# [SOLVED] stuttering sound after using headphone



## teteakhawlhring (Oct 16, 2011)

hi everyone,in my desktop pc ,the sound is working fine ,but after i use a headphone and when i plugged in speaker again all the sound are stuttered 
can you please guide me to solve this problem?

Thanks in advance..


----------



## JimE (Apr 16, 2009)

*Re: stuttering sound after using headphone*

What is plugged in (ie: headphones or speakers) should have no affect on the audio output. What audio is stuttering? Windows audio, mp3's, movies?


----------



## teteakhawlhring (Oct 16, 2011)

*Re: stuttering sound after using headphone*



Dogg said:


> What is plugged in (ie: headphones or speakers) should have no affect on the audio output. What audio is stuttering? Windows audio, mp3's, movies?


after i plug in the headphone jack it still works ..but then again when i unplug headphone jack and switch to speaker all the sounds windows games music..everything stutter


----------



## WereBo (Apr 5, 2008)

*Re: stuttering sound after using headphone*

Hi teteakhawlhring :wave:

Do you have a 2nd headphones socket you can try (front or rear panel)?
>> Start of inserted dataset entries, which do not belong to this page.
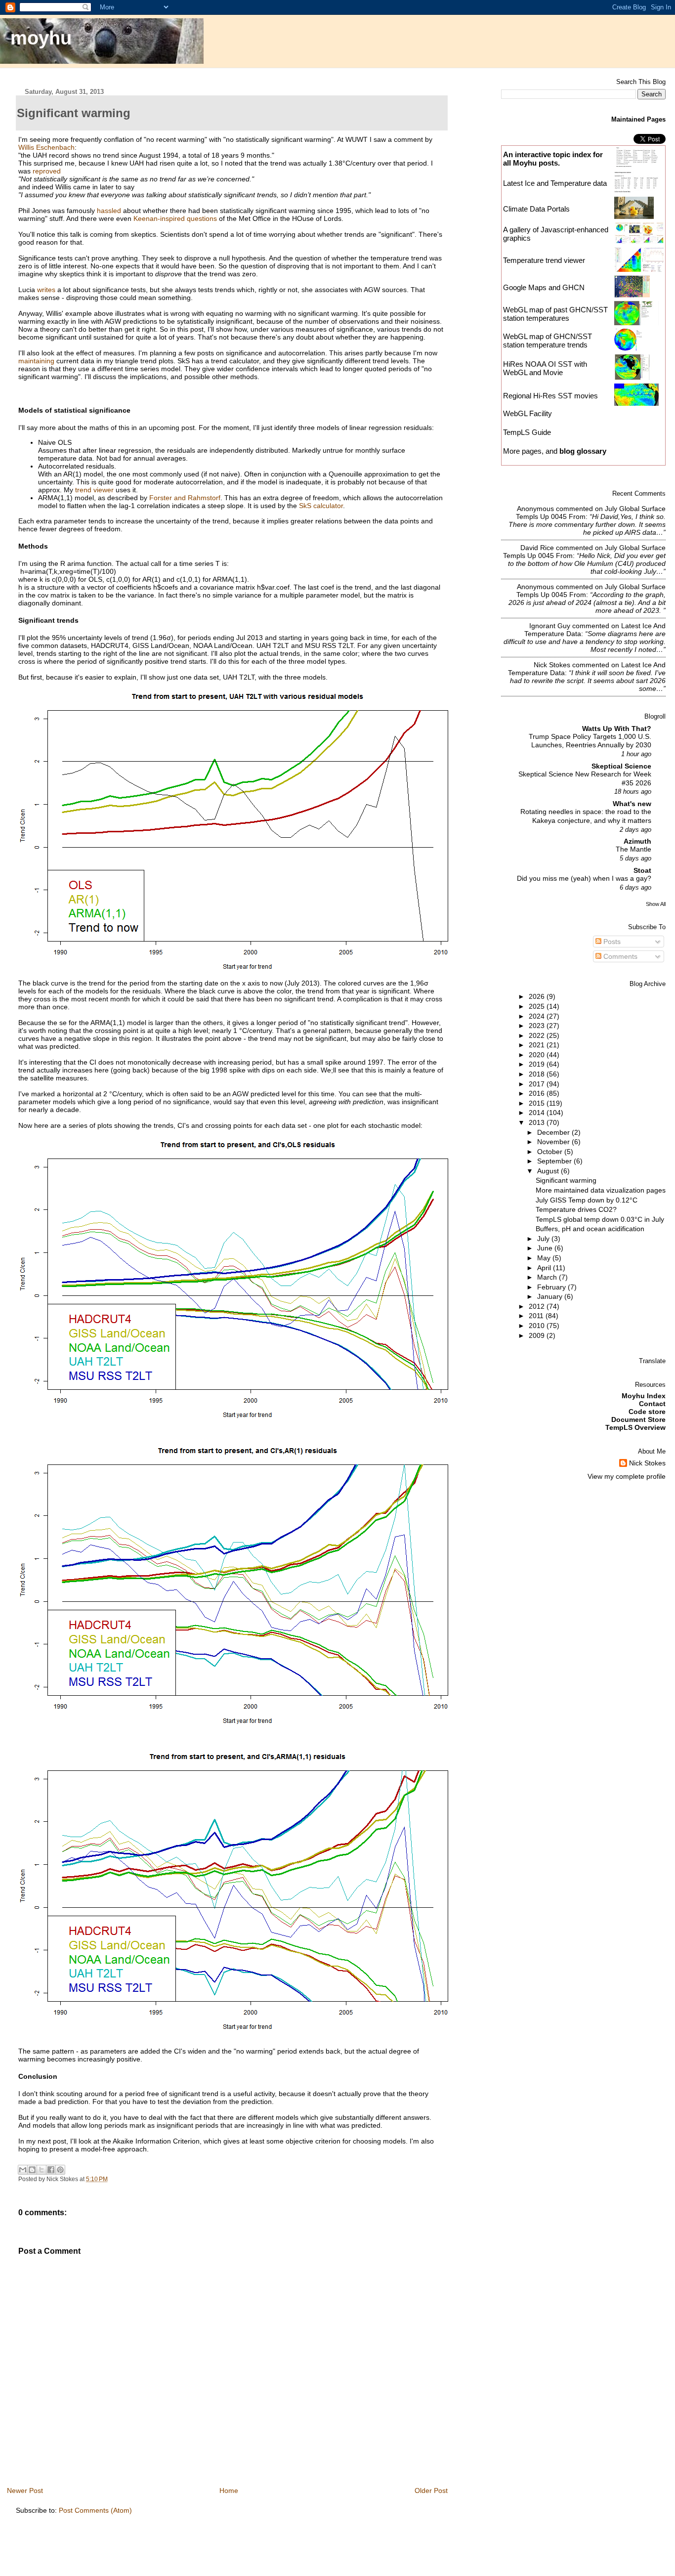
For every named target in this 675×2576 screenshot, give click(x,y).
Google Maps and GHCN (544, 287)
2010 (538, 1326)
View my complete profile (627, 1476)
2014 (538, 1112)
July (544, 1239)
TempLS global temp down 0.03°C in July (600, 1219)
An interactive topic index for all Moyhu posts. (553, 158)
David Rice (537, 548)
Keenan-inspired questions (175, 218)
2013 (538, 1122)
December (554, 1132)
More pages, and (554, 451)
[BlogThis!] (32, 2170)
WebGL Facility (527, 413)
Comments (619, 956)
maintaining (36, 361)
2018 (538, 1074)
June (545, 1248)
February (552, 1287)
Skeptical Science (621, 766)
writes (46, 290)
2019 (538, 1064)
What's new (632, 804)
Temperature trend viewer (544, 260)
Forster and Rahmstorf (184, 498)
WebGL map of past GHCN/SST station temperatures (555, 313)
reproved (47, 171)
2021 (538, 1045)
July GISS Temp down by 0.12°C (586, 1200)
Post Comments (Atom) (95, 2510)
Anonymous (535, 509)
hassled (109, 211)
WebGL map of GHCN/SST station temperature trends (547, 340)
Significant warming (566, 1180)
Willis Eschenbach (46, 147)
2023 (538, 1026)
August (549, 1171)
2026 (538, 996)
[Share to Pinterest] (60, 2170)
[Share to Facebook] (51, 2170)
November (554, 1142)
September (555, 1161)
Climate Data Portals (536, 209)
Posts (611, 941)
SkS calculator (321, 506)
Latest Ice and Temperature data (556, 183)
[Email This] (23, 2170)
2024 (538, 1016)
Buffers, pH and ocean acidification (590, 1229)
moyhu (41, 37)
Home (228, 2490)
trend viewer (94, 490)
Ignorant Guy (549, 626)
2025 (538, 1006)
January (550, 1296)
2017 (538, 1084)
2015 (538, 1103)
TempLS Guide (527, 432)
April (545, 1268)
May (544, 1258)
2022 (538, 1035)
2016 (538, 1093)
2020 (538, 1055)
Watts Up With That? (616, 728)
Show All (656, 904)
If yes and the 2nd socket works, then it's hardware-related (see below). If it still gives the same fault, then it's likely to be software (see below, but not so far :wink

If software related. Try removing then re-installing the audio-drivers.

If hardware, it's likely to be the headphone-socket has a weak/bent/dirty/trapped contact that isn't connecting properly, when the headphones plug is removed (It's internal to the actual socket and switches the audio back to the speakers, when the plug is pulled out). Try plugging and unplugging the headphones several times to clean any possible dust and/or release the contact, if it's trapped.

If it's a weak or bent contact - If you feel up to it, you can sometimes bend the contact back slightly, using a very fine screwdriver or thick sewing-needle. This might entail having to remove the motherboard though, if the contacts are on the side of the socket. If you can't see the contacts at all, the socket might need to be replaced. The contact that needs to be 'adjusted' is the one that touches the black plastic insulation on the headphones-plug when it's in the socket, remove the plug when bending the contact though.


----------



## teteakhawlhring (Oct 16, 2011)

*Re: stuttering sound after using headphone*



WereBo said:


> Hi teteakhawlhring :wave:
> 
> Do you have a 2nd headphones socket you can try (front or rear panel)? If yes and the 2nd socket works, then it's hardware-related (see below). If it still gives the same fault, then it's likely to be software (see below, but not so far :wink
> 
> ...


thanks so much it was the software..


----------



## WereBo (Apr 5, 2008)

*Re: stuttering sound after using headphone*

Aahhh, glad you got sorted


----------